Sin embargo, su deseo de unidad social con jerarquías muy marcadas remite a los fascismos. Al fin y al cabo, la autora parece asumir los terribles conceptos de Joh Fredersen, sólo que matizados por la misericordia de Freder. Los obreros “están donde deben estar, son lo que deben ser”. Sus vidas han de ser mejoradas, y ahí entra la piedad cristiana, pero nunca se habla de proporcionarles educación.
El sistema explotador se suaviza al proponer un retorno a lo humano. La Máquina Corazón, alimentada por la fuerza de los trabajadores, sería sustituida simbólicamente por el corazón biológico del mediador. Pero de producirse cambios en ese modelo clasista y autoritario, vendrían desde dentro de ese modelo y dependerían de la generosidad de los poderosos, de la sinceridad de Joh Fredersen cuando afirma que la preocupación por su hijo le ha cambiado.
El desenlace causa estupefacción: los esclavos siguen dispuestos a obedecer a su amo aunque este había planeado su genocidio. Y Freder, valiente pero ingenuo, acaba actuando como un delegado de sindicato vertical nepotista. El parecido entre ese 2026 de ficción y nuestro año 2014 muestra una terrible regresión a escenarios de principios del siglo XX, cuando apenas existían contrapesos al poder del patrón.
Una novela sentimental
Más allá de las interpretaciones ideológicas, Metrópolis ha sido estudiada... y cuestionada. Esto último no debe sorprender: disfrutar este relato de amores ideales y discursos sublimes exige dejar de lado la incredulidad. La escritora ya había mostrado su gusto por ficciones populares en La tumba india o el guión de El doctor Mabuse y, a la vez, su atracción por clásicos como el poema épico 'Cantar de los nibelungos'.

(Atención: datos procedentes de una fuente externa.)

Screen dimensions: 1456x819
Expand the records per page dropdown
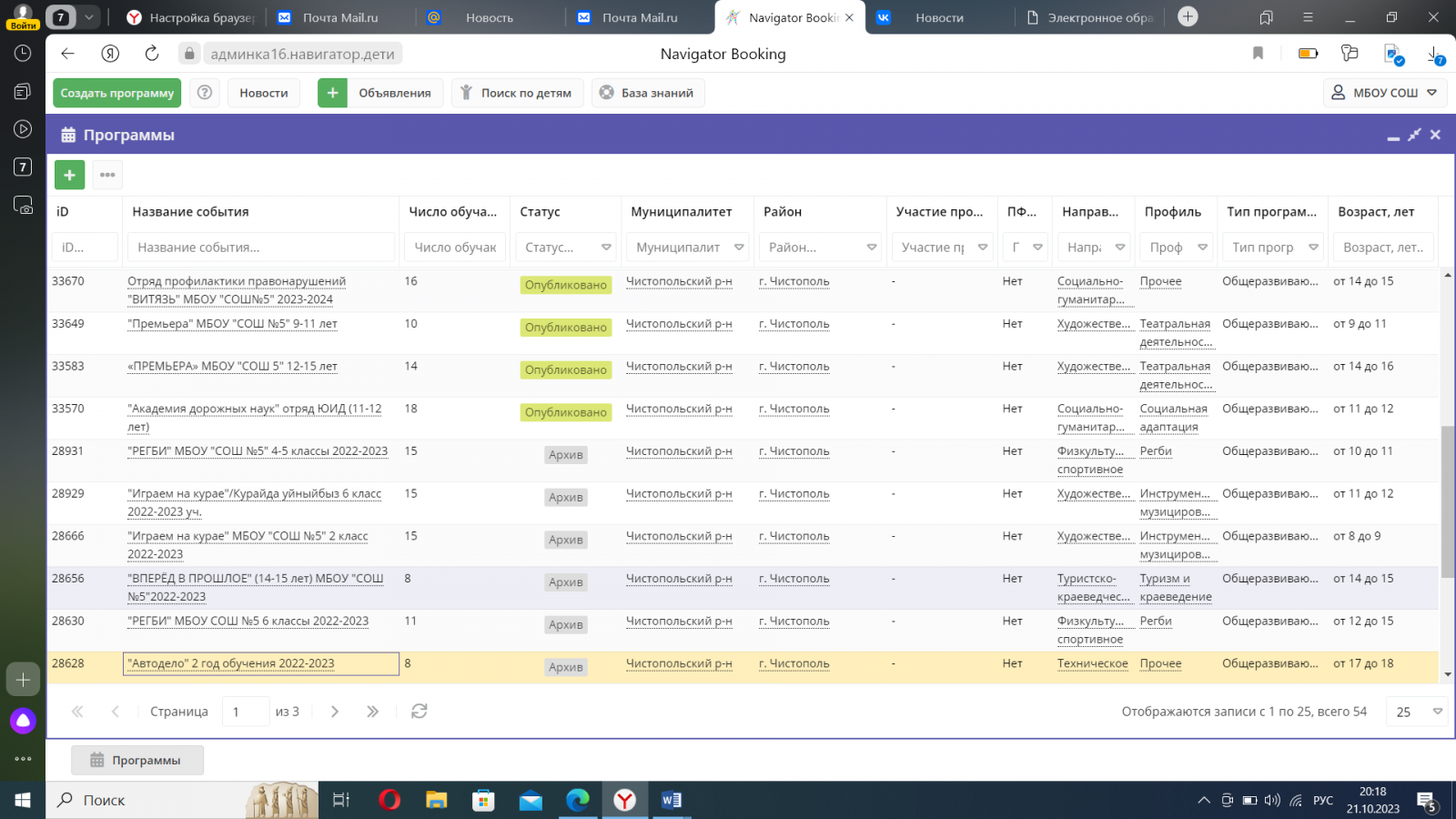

Con Metrópolis tuvo en cuenta La Eva futura del simbolista Auguste Villiers de l'Isle-Adam. Pero optó por una emotividad casi romántica combinada con alegorías religiosas, y ambos aspectos son tan llamativos que roban protagonismo a la propuesta intelectual. Su enfoque evocador, poético, puede desarmar. Pero también adquiere tintes inquietantes a causa del contexto y el mensaje de la obra: el conjunto desprende algo de ese irracionalismo que, en opinión de Kracauer, fue explorado por el régimen nazi.
El escritor H. G. Wells, que imaginó otros futuros en Cuando el durmiente despierta o en La máquina del tiempo, echó en falta más detalles de organización económica y logística en la Metrópolis cinematográfica. La versión literaria no proporciona muchos datos añadidos, y también tiende a la abstracción. Pero su crítica parece injusta, porque Von Harbou no perseguía la verosimilitud, sino la emoción y la impresión estética: incluyó delirios y visiones, dioses paganos, robots, magos y pasadizos subterráneos. Mientras insistía, también, en la exposición de una tesis.
Sea como sea, los más cinéfilos podrán acercarse a una novela que zurce algunos descosidos de la película, eliminando alguna casualidad especialmente increíble y dotando de más profundidad a su inmaduro protagonista. Von Harbou apeló a las pasiones del público, y lo hizo apasionadamente. En su despliegue de referencias culturales, en la fuerza y el riesgo de algunas descripciones, fue más allá de lo estrictamente funcional. De cada lector dependerá si goza de sus historias de amor y sacrificio, y si examina los hilos de fascismo (intencionados o inconscientes) que estas pueden incluir.